# Source document start
# what is better



## jatan (Mar 24, 2009)

which school is better to go to, notter orlando or the art institute. im chosing between the two and want to see what you think


----------



## jtobin625 (Dec 16, 2008)

First off, where are you originally from? 

Secondly, what is important to you in choosing a school? Without knowing that, it is nearly impossible for anyone to advise you properly on what is a good fit for you.


----------



## jatan (Mar 24, 2009)

i am orginally from florida but now live in ga. Im personally wanting to go to the notter school but ive heard good things out of both of the schools


----------



## jatan (Mar 24, 2009)

In choosing a school i would like for it to have a good standard, good teachers, and have a great graduation rate. Ive looked at notter and the art institute of altanta for baking and pastry and both are about the same price. Baking and pastry is my main concern for getting a degree in. I am a junior in high school and have started to get info from both of them. Im about 90% positive im going to go to Notter but im still thinking about the art institue. Those are the two schools im looking at and want to hear from you guys also about your opinion on the schools. thanx


----------



## jtobin625 (Dec 16, 2008)

In looking over Notter, it appears that it is a diploma program and not a degree. I am not sure if it is relevent to you to earn a degree (whether for personal reasons or that you may eventually want a BA/BS) but it is likely that Notter courses would have more difficulty in transferring, especially to more traditional colleges/universities. Is that important to you at all?


----------



## jatan (Mar 24, 2009)

im not really worried about the transferring thing. Im concerened in getting my diploma and graduating from the school. I lived in jacksonville for a long time so and have been to orlando several times. Im exicted about the school and excited to get my diploma. Ive always loved to cook and im now at the stage i can get into colloge for it.


----------



## petemccracken (Sep 18, 2008)

The "piece of paper", whether it is a "diploma" or a "degree" is, IMHO, far less important than the opportunity to learn the skills, techniques, and information that will provide a foundation for your future in the culinary field.

Regardless of how you learn the fundamentals, i.e. culinary school, apprenticeship, or O.J.T., you should plan on spending 10-15 years gaining work experience before you achieve the "rank" of chef. It may come sooner but you need to plan all the same.

What do YOU see as your career path and career goal(s)?

Once you define YOUR path and goal(s), the choice should be much easier to make.


----------



## jatan (Mar 24, 2009)

as a career i see my self as a chef. I plan on learning the baking and pastry arts and then if i have the money and time i will go back and get my culinary arts degree.


----------



## petemccracken (Sep 18, 2008)

Becoming a "chef" is a great "goal", but what is your plan to achieve that goal?
# Source document end
# Data start
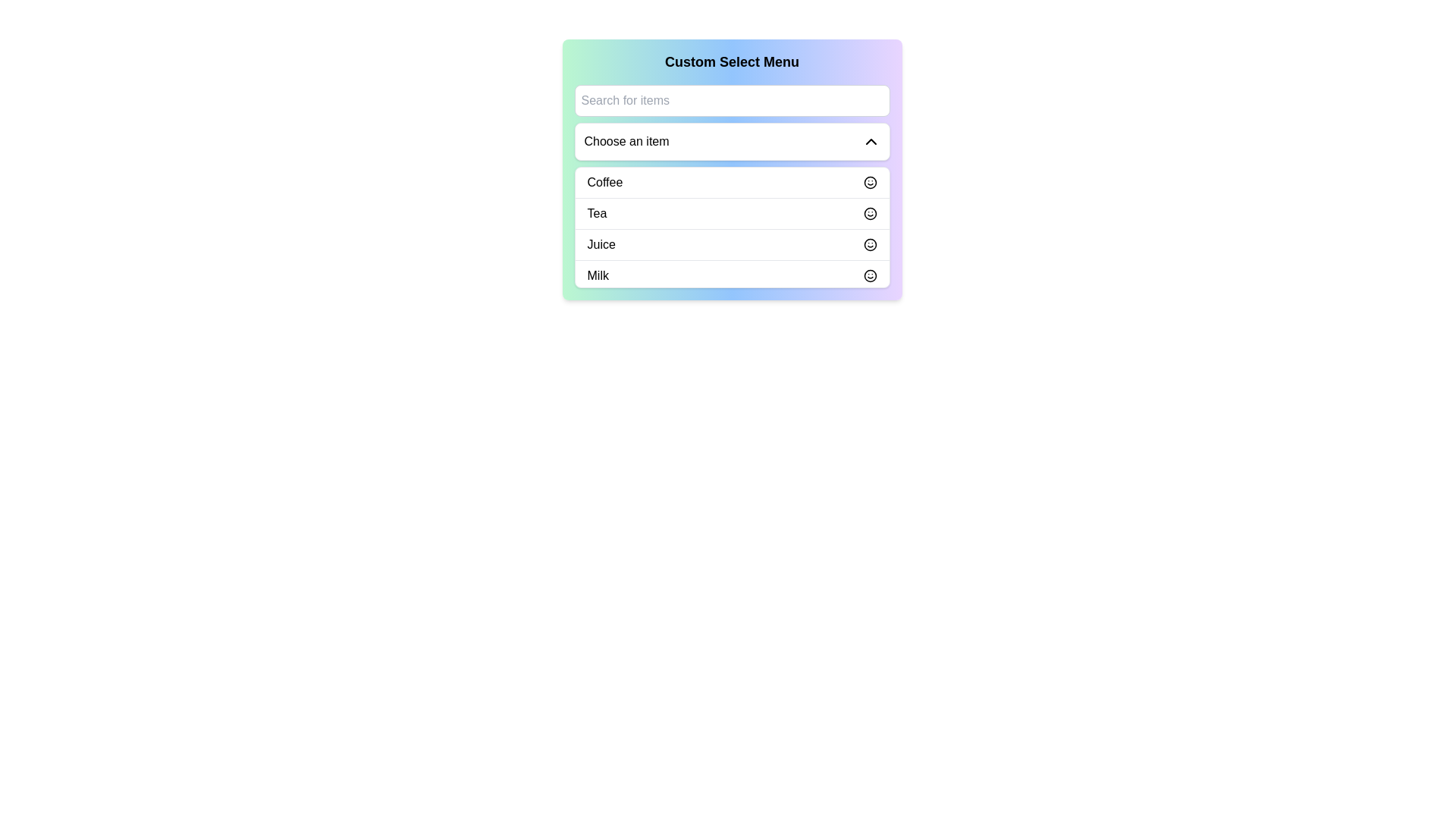 This screenshot has width=1456, height=819. I want to click on the selectable list item labeled 'Tea', so click(732, 213).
# Data end
Exercise tasks:
a. In the forum thread on choosing a culinary school, how many years of work experience does one reply say to plan on before reaching the "rank" of chef?
b. For each statement, say whether it agrees with the forum thread on choosing a culinary school, and quote the deciding words: (i) The poster asking for advice is originally from Georgia. (ii) One reply says Notter appears to be a diploma program rather than a degree. (iii) The poster says the two schools differ greatly in price.

Written answers:
a. 10-15 years.

b.
(i) No: "i am orginally from florida but now live in ga"
(ii) Yes: "In looking over Notter, it appears that it is a diploma program and not a degree."
(iii) No: "both are about the same price"